Kieran counters with an optimistic outlook, suggesting mainstream adoption within two years:
Kieran Flanagan [12:17]: “I think we're two years away from the majority of social videos being AI-generated.”
Gaurav concurs, acknowledging the accelerating advancements:
Gaurav Mishra [12:21]: “I like it. I think you might be pretty much spot on.”
Gaurav provides a hands-on demonstration of Mirage, showcasing its user-friendly interface and versatile features. He walks through uploading an audio script, selecting actors, customizing backgrounds, and refining video segments with multiple takes:
Gaurav Mishra [20:23]: “You can upload an audio file, choose your actor, customize the background, and even retake any line to perfect the delivery.”
The hosts are visibly impressed by the quality and realism of the generated videos. Kieran remarks:
Kieran Flanagan [26:03]: “That is by far the best AI-created video I've seen. I would not have known that was AI.”
Gaurav emphasizes Mirage's focus on realism and acting, ensuring that the virtual avatars deliver authentic body language and expressions:
Gaurav Mishra [13:12]: “We focus on making sure the body language is exceptional, like someone who went to acting school.”
Mirage's versatility is highlighted through various use cases:
Kieran underscores the strategic advantage for small to medium businesses:
Kieran Flanagan [32:44]: “If you're using this tool and have someone who can navigate it, you essentially have a whole video team, enabling a robust video strategy that was never feasible before.”
Gaurav adds that beyond simplicity, the real value lies in creative execution and storytelling:
Gaurav Mishra [17:18]: “Even with the best tools, you need good concepts and unique angles to resonate with audiences.”
The conversation shifts to the evolving landscape of content creation. Gaurav draws parallels to the music industry's digital transformation, where technology lowered barriers to entry but raised the standards for quality:
Gaurav Mishra [17:19]: “Digital music made it easier for more people to create, but it also raised the bar for what deserves to be heard.”
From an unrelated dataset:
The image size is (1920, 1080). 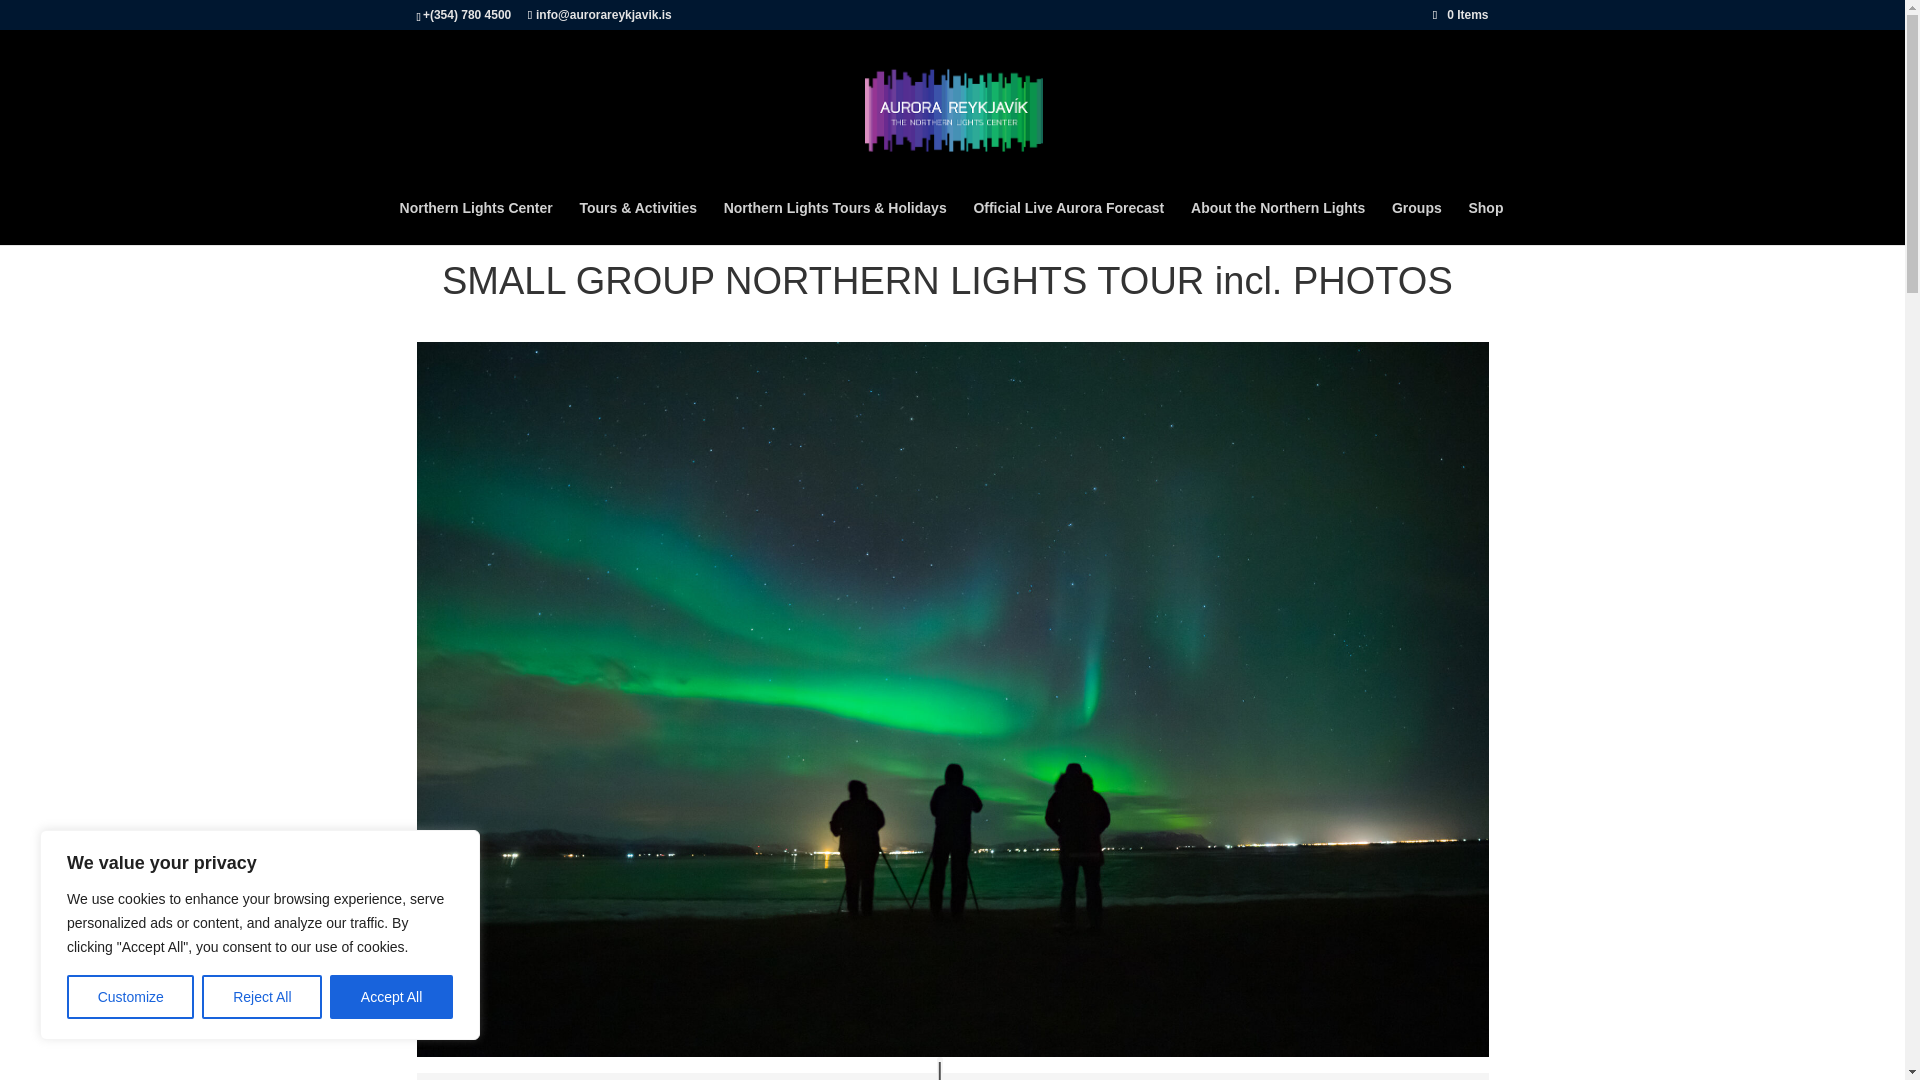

He emphasizes that while AI tools like Mirage democratize video production, human creativity and unique storytelling remain paramount:
Gaurav Mishra [19:09]: “Content creation is evolving. Tools make it easier, but you need the right angle and creativity to stand out.”
As the episode wraps up, the hosts express their enthusiasm for Mirage's potential to transform marketing strategies. They encourage listeners to explore Captions AI's Mirage and leverage its capabilities to enhance their video content without the traditional time and financial investments.
Kipp Bodnar [38:55]: “If you are making a vertical video, especially for social media, you can now do that very well with AI. This launch is a tent-pole moment for AI video.”
Kieran hints at future episodes where they plan to demonstrate creating videos using Mirage, promising actionable insights for listeners to boost their content creation workflows.
"This AI Does in 20 Minutes What Takes Video Teams 20 Days" highlights the transformative capabilities of Captions AI's Mirage model. By drastically reducing the time and cost associated with video production, Mirage empowers small businesses and marketers to create high-quality, engaging video content effortlessly. The discussion also sheds light on the broader implications of AI in content creation, emphasizing the balance between technological advancements and human creativity.
For listeners eager to stay ahead in the marketing landscape, embracing tools like Mirage could provide a significant competitive edge, democratizing video production and unlocking new avenues for storytelling and brand representation.